**WORK INSTRUCTIONS:** Extend the Billy Laval profile below, picking up right after its final line.

**QUOTED PASSAGE:**
Billy Laval

Biographical details
- Born: January 15, 1885 Columbia, South Carolina, U.S.
- Died: January 20, 1957 (aged 72) Columbia, South Carolina, U.S.

Playing career

Baseball
- 1904–1905: Furman
- 1907: Greenville Mountaineers
- 1908–1909: Greenville Spinners
- 1909–1910: Winston-Salem Twins
- 1911–1912: Spartanburg Spartans
- 1912: Anderson Electricians
- 1913: Richmond Colts
- 1914: Petersburg Goobers
- 1915: Jacksonville Tarpons
- 1916: Greensboro Patriots
- 1919: Greenville Spinners
- Position: Pitcher

Coaching career (HC unless noted)

Football
- 1914: Furman (B squad)
- 1915: Furman (assistant)
- 1915–1927: Furman
- 1928–1934: South Carolina
- 1936–1937: Emory and Henry
- 1938–1949: Newberry

Basketball
- 1919–1927: Furman
- 1932–1933: South Carolina
- 1936–1937: Emory and Henry
- 1938–1950: Newberry

Baseball
- 1903: Erskine
- 1904: Sewanee
- 1905: Erskine
- 1908: Furman
- 1912–1927: Furman
- 1920: Greenville Spinners (manager)
- 1928–1934: South Carolina
- 1934: Asheville Tourists (manager)
- 1936–1937: Emory and Henry
- 1938–1950: Newberry

Administrative career (AD unless noted)
- 1920–1928: Furman
- 1928–1934: South Carolina
- 1936–1938: Emory and Henry
- 1938–1950: Newberry

Head coaching record
- Overall: 168–136–17 (football)

**INFORMATION SUPPLIED:**
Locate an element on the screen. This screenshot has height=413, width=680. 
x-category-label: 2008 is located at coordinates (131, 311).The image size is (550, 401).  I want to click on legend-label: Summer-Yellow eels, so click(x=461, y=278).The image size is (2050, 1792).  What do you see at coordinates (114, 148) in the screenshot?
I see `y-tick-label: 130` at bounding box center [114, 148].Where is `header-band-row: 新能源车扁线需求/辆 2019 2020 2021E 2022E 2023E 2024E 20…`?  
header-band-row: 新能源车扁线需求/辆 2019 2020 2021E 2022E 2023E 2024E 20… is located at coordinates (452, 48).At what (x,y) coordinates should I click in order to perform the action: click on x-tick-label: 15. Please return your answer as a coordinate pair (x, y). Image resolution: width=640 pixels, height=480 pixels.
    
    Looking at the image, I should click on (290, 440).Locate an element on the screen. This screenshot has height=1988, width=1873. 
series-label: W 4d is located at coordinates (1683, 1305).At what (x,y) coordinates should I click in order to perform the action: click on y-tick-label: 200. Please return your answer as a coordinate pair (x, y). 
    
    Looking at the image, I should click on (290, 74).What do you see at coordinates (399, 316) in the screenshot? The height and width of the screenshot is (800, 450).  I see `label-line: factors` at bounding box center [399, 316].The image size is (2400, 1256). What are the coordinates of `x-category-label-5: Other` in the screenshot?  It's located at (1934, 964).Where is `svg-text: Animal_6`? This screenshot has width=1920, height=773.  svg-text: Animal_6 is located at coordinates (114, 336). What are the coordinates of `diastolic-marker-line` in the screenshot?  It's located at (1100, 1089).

**REPLY TO THE EXERCISE:**
Accomplishments and honors

Championships
- Football 3 SIAA (1922, 1923, 1927) 1 South Carolina Little Four (1947) Basketball 1 SoCon Tournament (1933)

= Billy Laval =

US sportsman (1885–1957)

William Lawrence Laval (January 15, 1885 – January 20, 1957) was an American minor league baseball player, baseball manager, and college baseball, football, and basketball coach. He held head coaching positions at the University of South Carolina, Furman University, Emory and Henry College, and Newberry College. He is the only South Carolina football coach to have produced seven consecutive winning seasons. In 2009, The State called him "the greatest collegiate coach" in the history of South Carolina.

==Early life==
Laval was born on January 15, 1885, in Columbia, South Carolina. At the age of 18, he coached baseball at Erskine College. The following year, he held the same position at Sewanee before returning to Erskine. From 1904 to 1905, he played baseball as a pitcher for Furman University. According to The State, there is no record of his enrollment at the school, however, which presumably made him a ringer. During the 1905 season, he proposed to his girlfriend Elizabeth, who responded "If you beat Clemson today, I will marry you." Laval pitched Furman to a win, 2–1, and the two were married soon after. He would later joke in speeches, "She has hated Clemson ever since."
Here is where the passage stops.